Stored items:
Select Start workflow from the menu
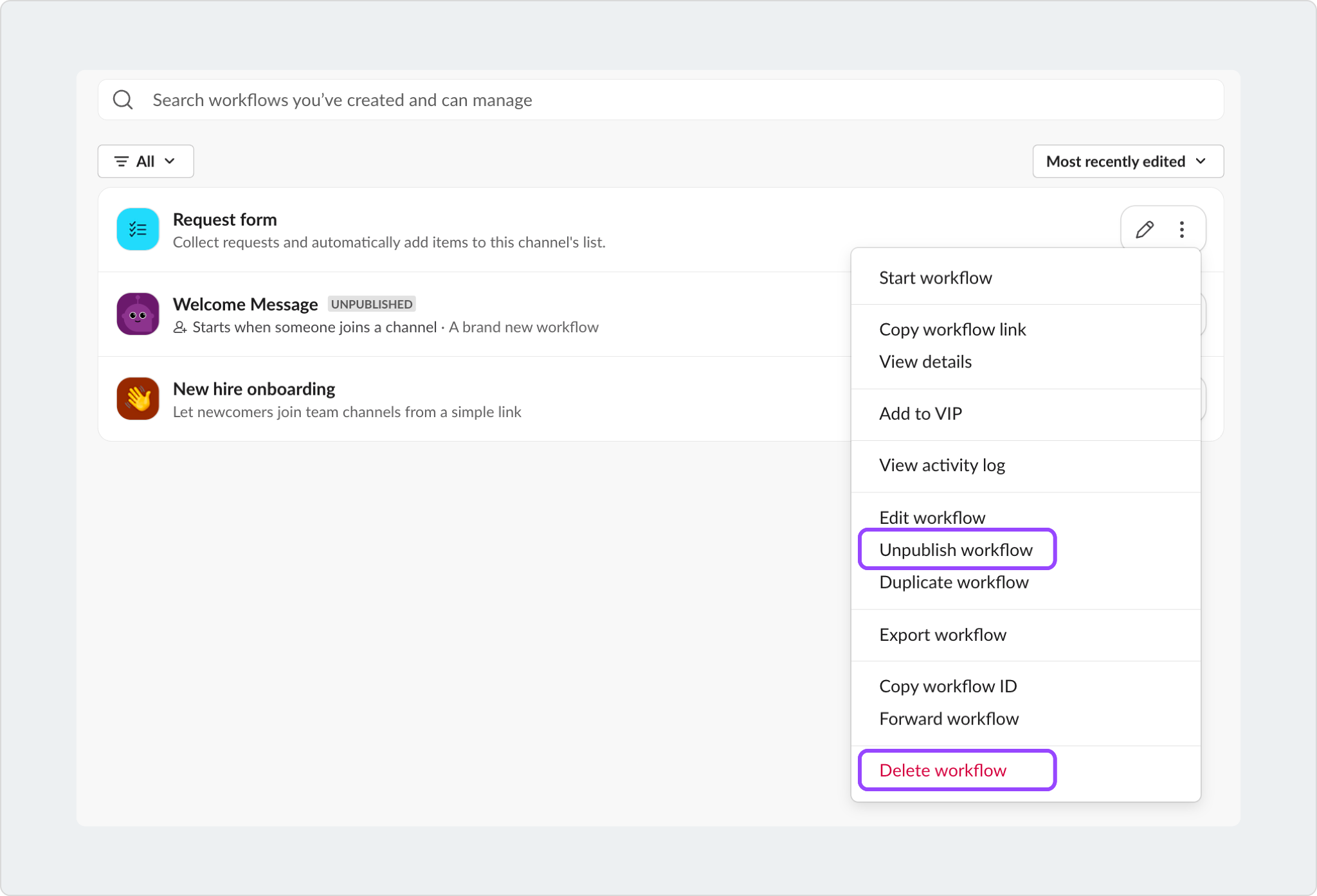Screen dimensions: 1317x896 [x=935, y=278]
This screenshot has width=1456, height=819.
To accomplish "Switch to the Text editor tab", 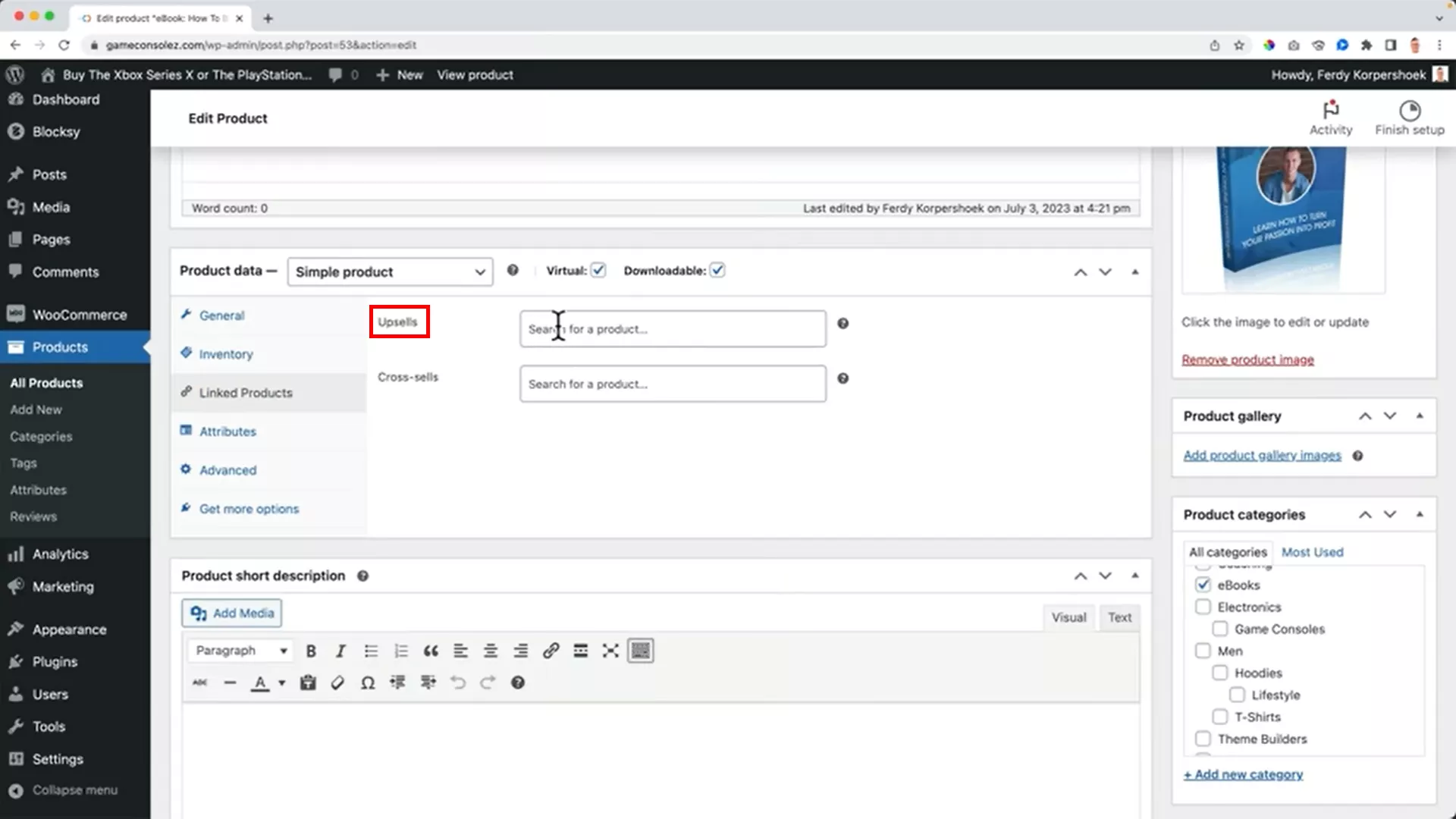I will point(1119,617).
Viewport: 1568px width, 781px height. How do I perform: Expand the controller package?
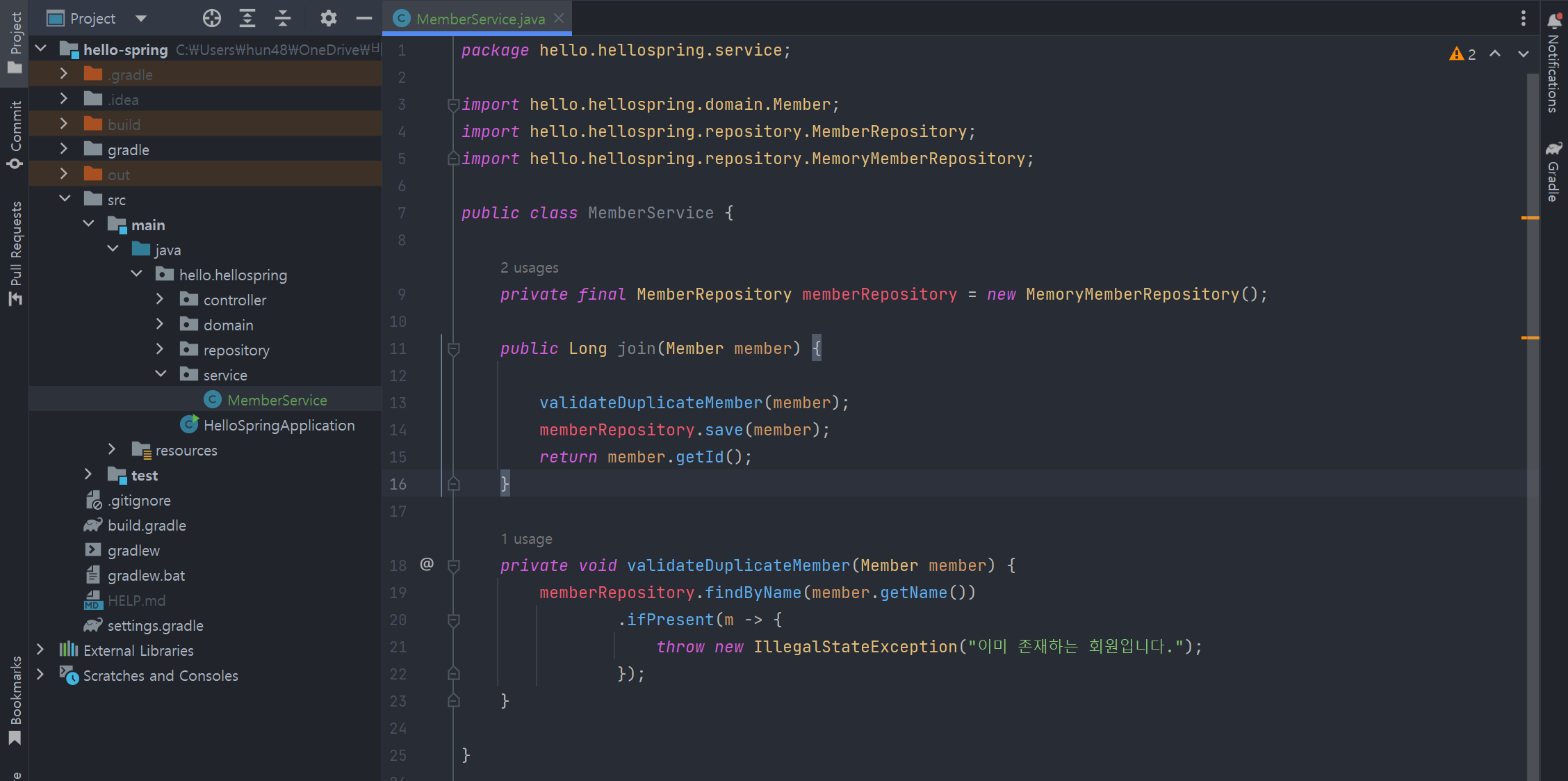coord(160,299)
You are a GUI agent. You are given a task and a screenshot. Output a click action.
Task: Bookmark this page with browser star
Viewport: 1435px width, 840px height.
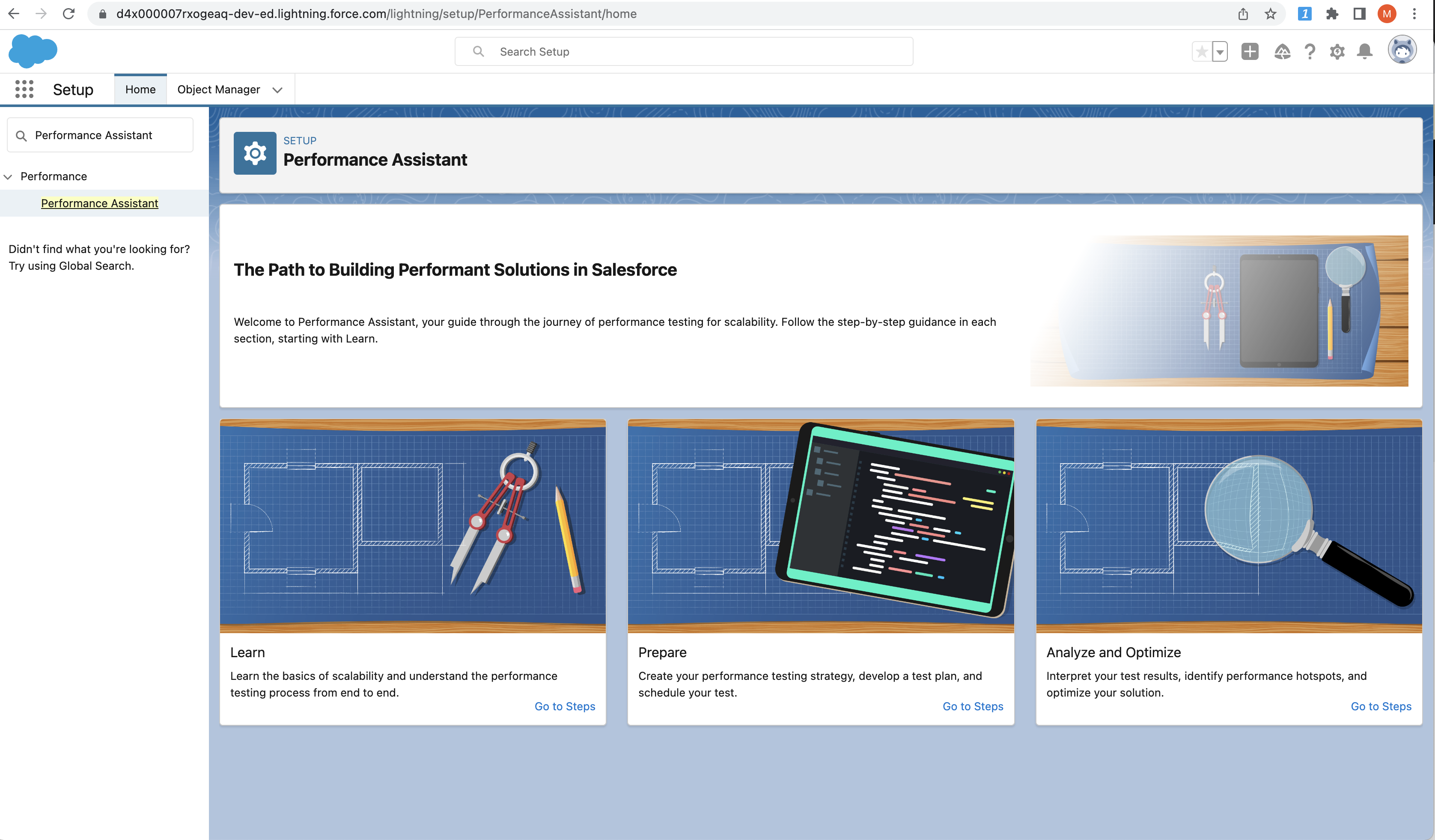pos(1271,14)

WORK INSTRUCTION: All lines in the entries above that hold the word "screenshot" need to be copied.

TASK SOLUTION:
This screenshot has width=1456, height=819.
You are a GUI agent. You are given a task and a screenshot. Output a click action.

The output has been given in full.